▸ ФРАГМЕНТ ТЕКСТА
########################################
Да, с первых своих выставочных показов Булгакова артикулирует – нет, не элитарность, это слово скомпрометировано современным гламуром, – избранность. «Чтоб быть современнику ясным, // Весь настежь распахнут поэт», – лукаво писала А. Ахматова, которую трудно было заподозрить в заигрывании с читателем, в попытке ради наращивания массовости аудитории поступиться хоть самой малостью своих поэтических принципов. Вот этого – «настежь» – Булгакова не позволяла себе с самого начала. Нет, она не строила между своим искусством и зрителем некие укрепления – надолбы, ежи, окопы и пр. Она строила некие «декорации» – выгородки, «обманки», иллюзорные аркады… Ведь она не воевала с аудиторией. Она ее процеживала и просеивала.
########################################
▸ НАБОР СТРОК
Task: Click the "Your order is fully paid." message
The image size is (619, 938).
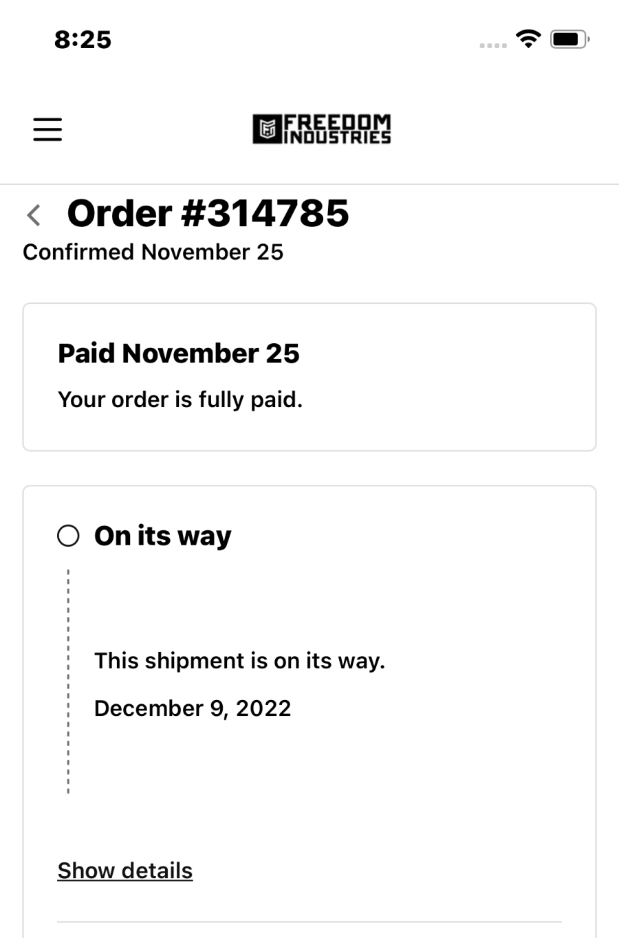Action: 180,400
########################################
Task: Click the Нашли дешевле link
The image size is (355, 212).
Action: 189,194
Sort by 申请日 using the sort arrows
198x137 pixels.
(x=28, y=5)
########################################
▸ ПОСТАНОВКА ЗАДАЧИ
Изложите короче абзац фрагмента текста, который начинается словами «Да, с первых своих выставочных показов», сохранив его основные мысли.

▸ ОЖИДАЕМЫЙ РЕЗУЛЬТАТ
С первых выставок Булгакова подчеркивает не элитарность (это слово скомпрометировано современным гламуром), а избранность. А. Ахматова, которая не заигрывала с читателем ради массовости, лукаво писала, что поэт «весь настежь распахнут», чтобы быть ясным современнику. Такой открытости Булгакова себе изначально не позволяла. Однако она не возводила укреплений между искусством и зрителем, а строила «декорации»: выгородки, «обманки», иллюзорные аркады. Она не воевала с аудиторией, а процеживала и просеивала ее.